## Page extract
## Start
The bankruptcy case of American, now in its ninth month, reaches some key milestones in the next two weeks.

On Wednesday, the APA and Transport Workers Union will announce the result of contract votes by their members. A week later, U.S. Bankruptcy Judge Sean Lane is scheduled to rule on American’s motion to reject its unresolved labor contracts — unless he decides to wait to learn the results of the flight attendants’ contract vote, due Aug. 19.

Section 1113 of the federal bankruptcy code permits a company to abrogate its old labor contracts. American has to meet a number of legal requirements to win its case, but judges rarely turn down a bankrupt company’s request.

As they consider how to vote, union members are being warned that they’ll likely face the terms outlined by American on March 22 if the judge lets the airline toss their existing contracts. Those terms include far more draconian cuts than the deals the airline and its unions have since worked out.

To remove any doubt, an American executive told pilots Friday that if allowed by the judge, the company would toss out the old APA contract and impose the tougher term sheets. A company spokesman then added that the same would be true for any union that turns down its proposal.

The offers on the table still require more than $800 million in cost-cutting annually from American’s unionized workforce, as well as thousands of job cuts. But the deals being voted on are an improvement on the $990 million in annual cost cuts that American originally sought, and the number of jobs to be eliminated has shrunk.

Contract hearing
American and its unions squared off in Lane’s court in April and May for three weeks of hearings on the Section 1113 motion. The airline argued that it needed to reject the contracts to reorganize its affairs, while the unions said the company asked for too much and didn’t meet the law’s requirements.

But the advisers for the APA, TWU and the Association of Professional Flight Attendants are telling members that there’s not much chance that the judge will let them keep their current contracts.

“If the contracts aren’t ratified, then we’re in a position of having the 1113 term sheet if the judge rules against us. I think everyone is fairly confident that’s the way it’s going to play out,” APFA president Laura Glading said last week in an interview.

“I think we have a chance, but it’s a small chance, of having the judge ruling in our favor. But even then, it’d be a short-lived victory, I believe,” she said.
If the judge does reject the contracts, “then we’re sort of without contracts and we have to begin a negotiating process,” Glading added. “But where’s our leverage?”
## End
## Data listing
## Start
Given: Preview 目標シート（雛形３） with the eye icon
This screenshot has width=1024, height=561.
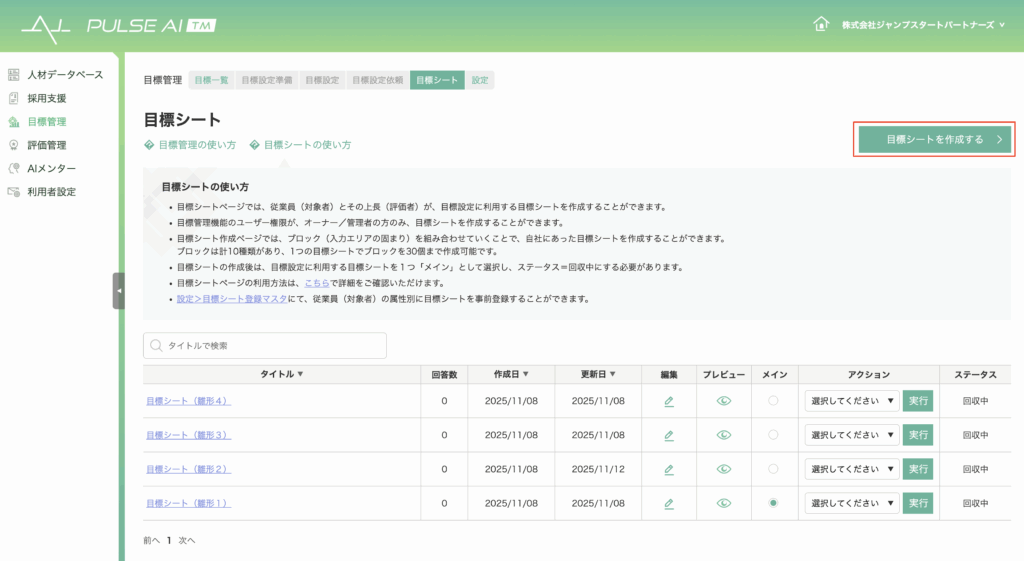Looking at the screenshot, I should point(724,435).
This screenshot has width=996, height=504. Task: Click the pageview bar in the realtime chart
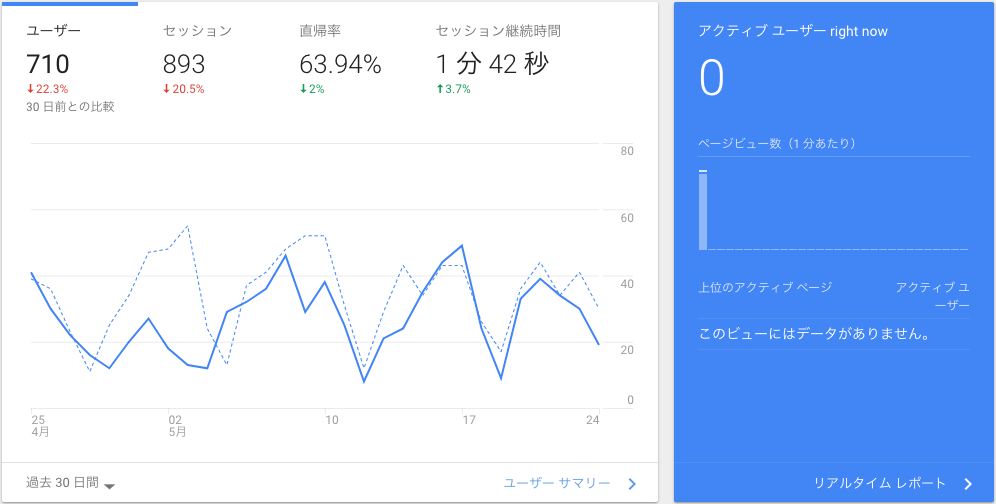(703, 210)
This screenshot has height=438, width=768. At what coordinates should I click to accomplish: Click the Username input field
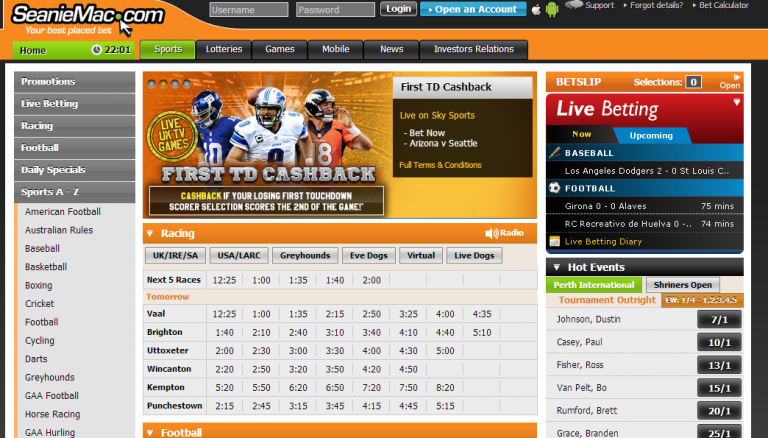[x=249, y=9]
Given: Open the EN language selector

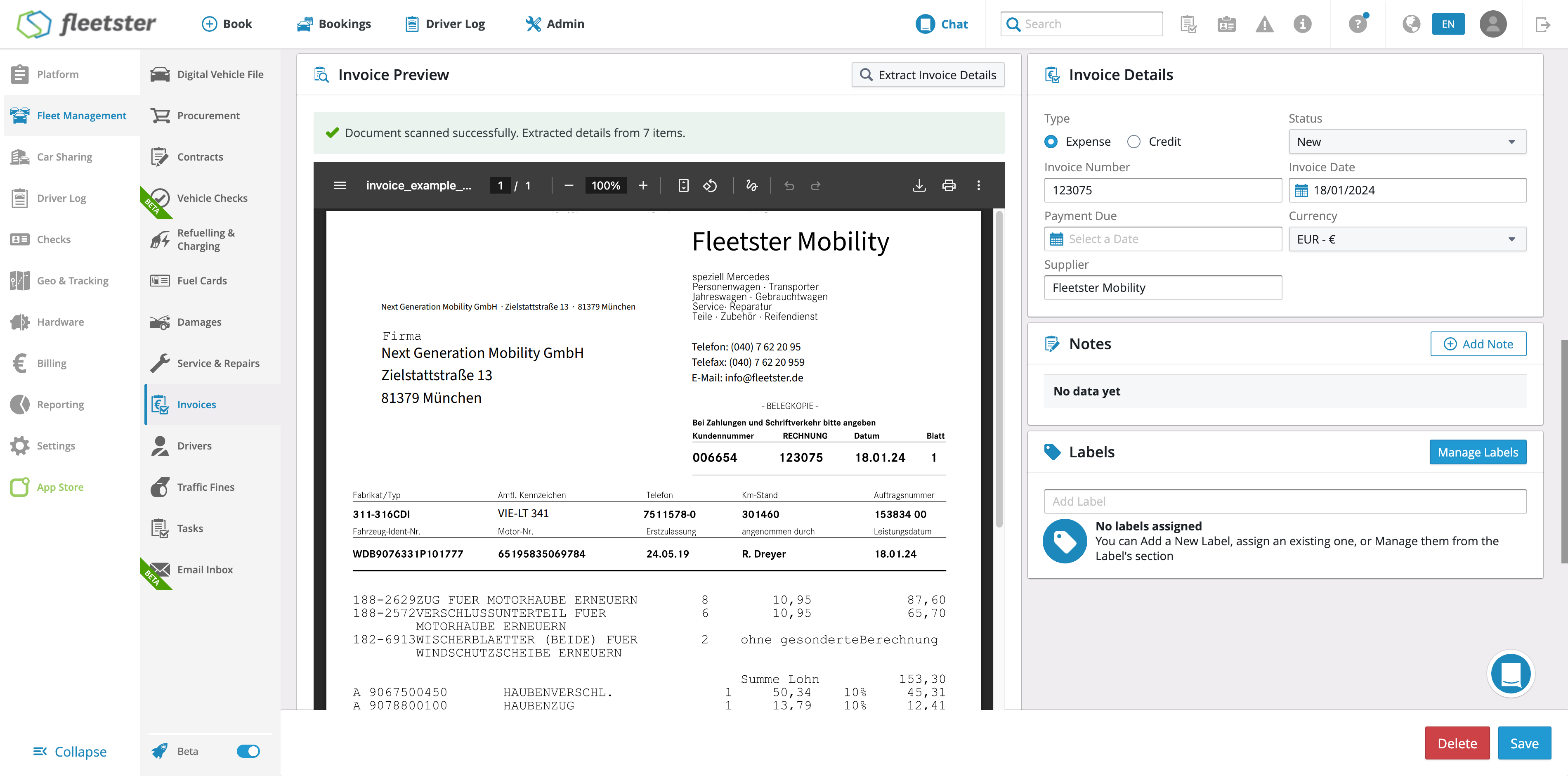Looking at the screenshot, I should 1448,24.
## End
## Start
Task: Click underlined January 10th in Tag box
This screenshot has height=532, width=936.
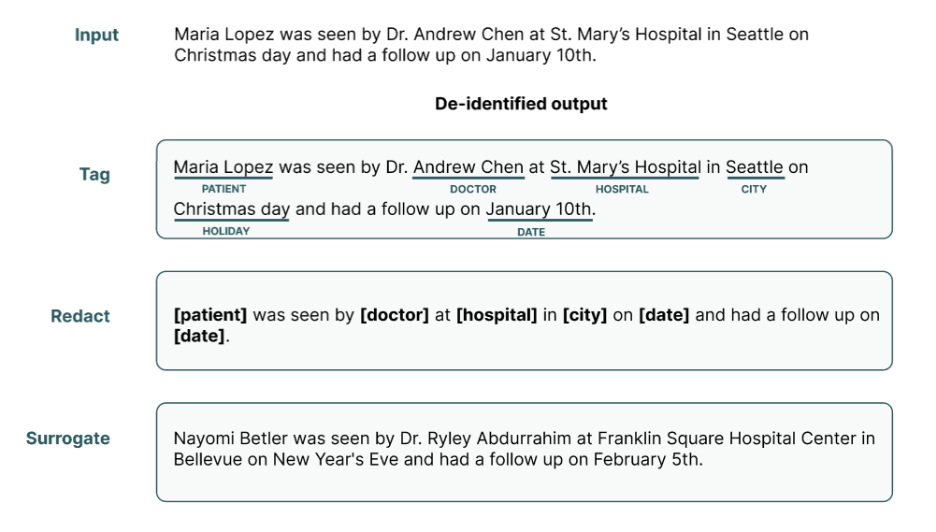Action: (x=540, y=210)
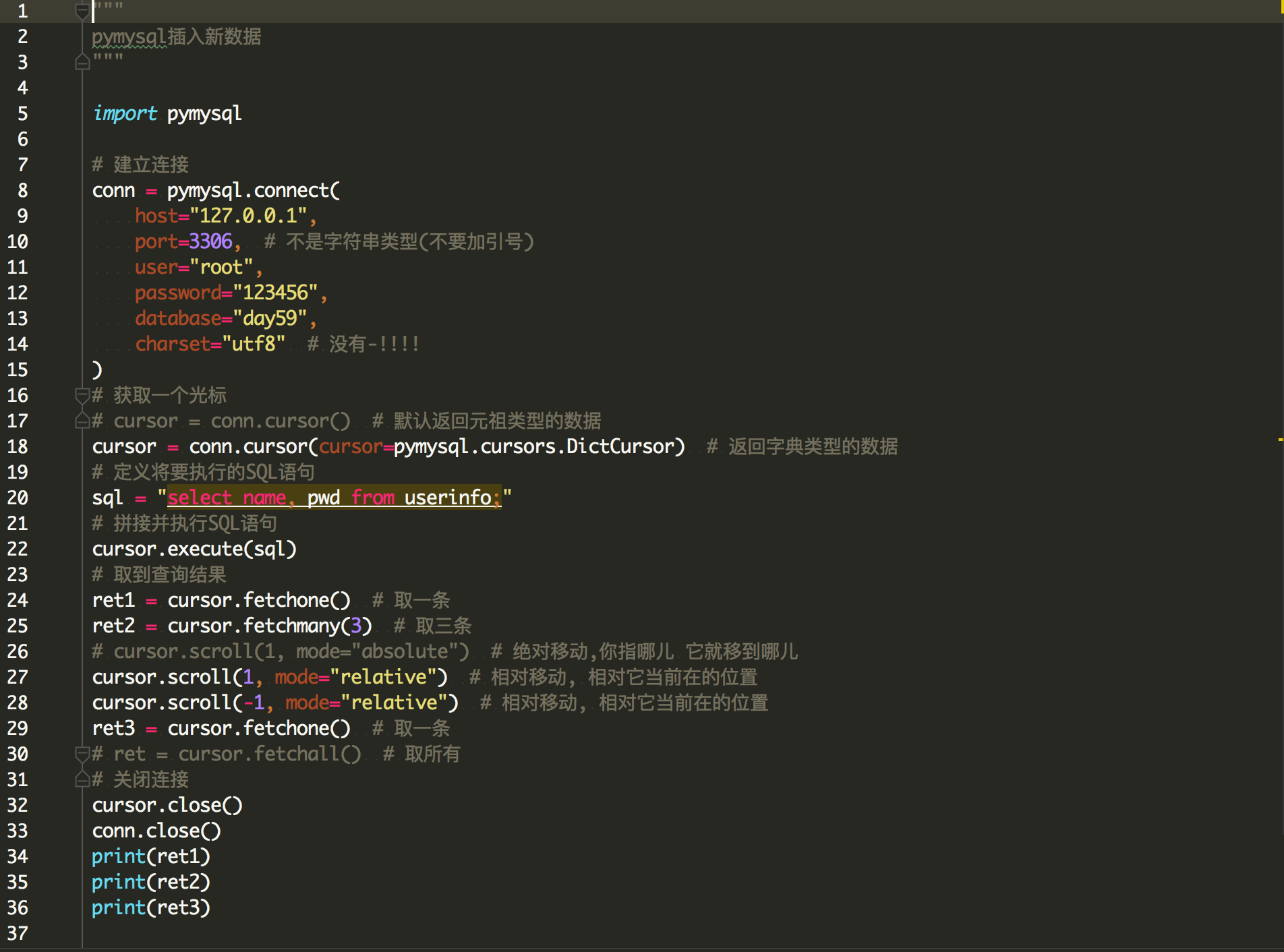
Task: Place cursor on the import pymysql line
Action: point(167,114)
## End
## Start
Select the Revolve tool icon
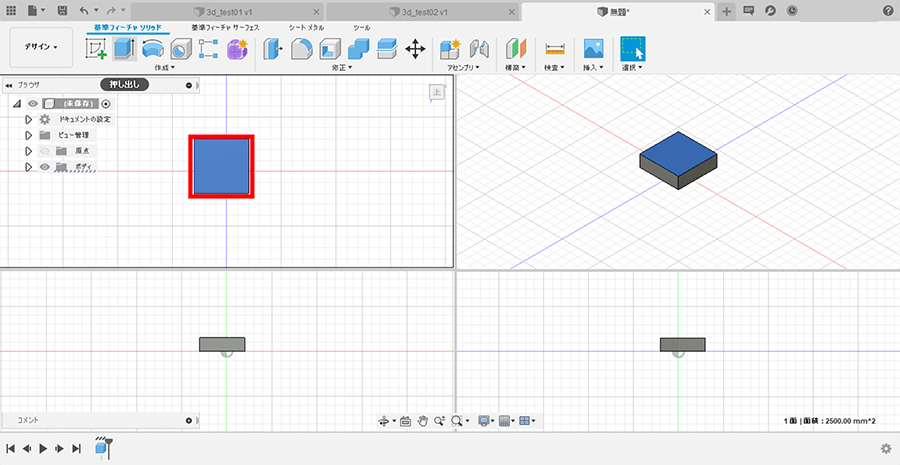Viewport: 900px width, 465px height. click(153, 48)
## End
Resume the article about American's bankruptcy case and its union contract votes, starting right after its final sentence. The data above was taken from a separate source.

Sharon Levine, TWU’s outside counsel in the 1113 hearings, and Tom Ward, a TWU expert witness in the case, both offered grim assessments of what will happen if the membership turns down American’s offer.
In a video recorded for TWU members, Ward warned that the union would lose the better terms it negotiated that lessened some of the damage of the March 22 term sheet. At best, he said, those March terms would likely be imposed instead.

“At the minimum, there’ll be a massive job reduction — 4,600 positions will be eliminated. Make no mistake about it. They will not be retrievable in [normal] negotiations,” said Ward, president of the Labor Bureau Inc., a consulting company that advises labor groups in collective bargaining talks.

In her video, Levine cautioned members not to make the mistake of thinking that these negotiations are anything like the usual negotiations that are governed by the Railway Labor Act. They aren’t, she said.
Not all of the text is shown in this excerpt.